Так думал он о Екатерине Тимофеевне, так, ему казалось, думала она о нем, и впервые за долгие одинокие годы Иван Алексеевич с тоской сердечной почувствовал: ему, его дому нужна женщина. Нет, не эта — она слишком молода, изнежена городскими благами. Есть другие, знающие простую жизнь, не боящиеся коз, кур, ежей и ужей, кастрюль на плите и горящих дров в печи. Почему ни одна из таких не пришла к нему? Или он не звал? Не звал так, чтобы не могла не прийти?..
— Иван Алексеевич! — Он вздрогнул от ее голоса. — Чай готов?
— И заварка настоялась, — ответил поспешно и как можно более спокойным голосом. — Прошу к столу.
— Бегу!
Екатерина Тимофеевна пьет чай, схватывая его алыми губами с краешка чашки, и эти короткие глотки горячей коричневой жидкости как бы сразу и уже розовостью проступают у нее на щеках, отогревая лицо, а от тела ее все еще веет холодком пруда; измученный духотой Ворчун отряхнул шерсть, подошел к ней, улегся рядом; прилетела с огорода сонная бабочка-капустница, прилепилась белым лепестком к ее обнаженной руке, замерла, впитывая прохладу. И Ивану Алексеевичу подумалось: сколько таких сильных людей растрачивают себя на суету житейскую, ютясь к тесноте городов, борясь за все большие бытовые блага! Скапливаются в очередях, толпами текут по улицам, волнуются на многотысячных демонстрациях… Они что, только вместе — люди? Чего они добиваются друг от друга? А земля, их родная земля сиротеет без них. Ведь человек еще столь природен! И разве не счастлива Екатерина Тимофеевна сейчас, в тишине, покое, после долгого июльского дня под открытым небом? Она и чай перестала пить, боясь спугнуть бабочку, глядя на нее виновато и сощуренно, словно бы из дальней дали, и позабыто улыбаясь. Женщина с бабочкой, женщина с бабочкой… — пусть не прекратятся эти повторения, пока на земле будут женщины и бабочки. Так думает Иван Алексеевич, слегка смущаясь от непривычной для себя сентиментальности, и говорит, желая нарушить затянувшееся молчание:
— Вы счастливы, Екатерина Тимофеевна?
— Да. Сейчас.
— Что бы мне сделать для вас?
Она медленно подняла голову, глянула в пространство между домом и деревьями сада — там, в густо-синем воздухе, бело светилась колокольня церкви.

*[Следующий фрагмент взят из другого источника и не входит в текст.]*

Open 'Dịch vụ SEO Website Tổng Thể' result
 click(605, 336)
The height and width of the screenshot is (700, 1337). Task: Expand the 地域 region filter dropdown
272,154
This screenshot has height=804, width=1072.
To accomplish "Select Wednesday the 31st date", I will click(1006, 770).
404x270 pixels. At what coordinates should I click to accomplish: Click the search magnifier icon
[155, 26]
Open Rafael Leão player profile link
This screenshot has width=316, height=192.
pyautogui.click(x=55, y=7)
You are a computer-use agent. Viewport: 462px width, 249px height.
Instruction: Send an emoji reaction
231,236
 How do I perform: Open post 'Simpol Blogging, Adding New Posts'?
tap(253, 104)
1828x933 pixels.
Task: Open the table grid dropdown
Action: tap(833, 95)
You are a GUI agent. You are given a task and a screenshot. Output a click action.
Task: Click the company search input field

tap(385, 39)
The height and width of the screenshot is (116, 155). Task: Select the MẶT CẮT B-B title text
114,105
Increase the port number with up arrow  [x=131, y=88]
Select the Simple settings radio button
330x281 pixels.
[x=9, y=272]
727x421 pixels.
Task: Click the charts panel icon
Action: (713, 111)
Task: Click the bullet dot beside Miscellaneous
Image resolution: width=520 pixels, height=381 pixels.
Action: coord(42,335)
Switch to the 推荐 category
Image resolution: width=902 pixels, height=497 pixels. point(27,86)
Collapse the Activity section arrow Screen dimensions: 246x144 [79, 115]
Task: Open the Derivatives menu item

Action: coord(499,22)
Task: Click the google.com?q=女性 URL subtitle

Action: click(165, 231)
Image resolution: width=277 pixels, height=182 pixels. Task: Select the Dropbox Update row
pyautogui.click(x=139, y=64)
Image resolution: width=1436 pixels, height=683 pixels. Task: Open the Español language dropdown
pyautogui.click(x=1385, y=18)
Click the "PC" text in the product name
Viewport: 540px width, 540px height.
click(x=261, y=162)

— Ударьте в тот большой колокол.
— Могу попытаться. Но ведь вы меня не пустите.
— Не пущу. Утонуть можно.
— А представьте, один человек пробрался туда. В прошлом году это было. Возвращаюсь так вот под вечер домой, только шагнул за калитку и — бом, бом, бом… Сперва растерялся: откуда этот колокольный звон и не сам ли колокол зазвучал? Бывает, зимами, в сильный буран, раскачается большой колокол и позванивает, но не шибко, правда, с долгими перерывами. А тут прямо набат пасхальный. Догадался, конечно: лейтенант Федя прошел до церкви и бьет, звонит… Жил у меня в прошлом году такой интересный человек, израненный в Афганистане. Набрел случайно на мое жилище, попросился побыть «вдали от шума городского». Мне, говорит, надо грехи замаливать, а я неверующий, значит — в храме Природы. Как почувствую облегчение, проберусь к той колокольне и ударю в главный колокол. Прошел, лыжи специальные из широких досок смастерил. Вот уж колокола поиграли над Горькой долиной! Лесник слышал, а он живет за двенадцать километров отсюда.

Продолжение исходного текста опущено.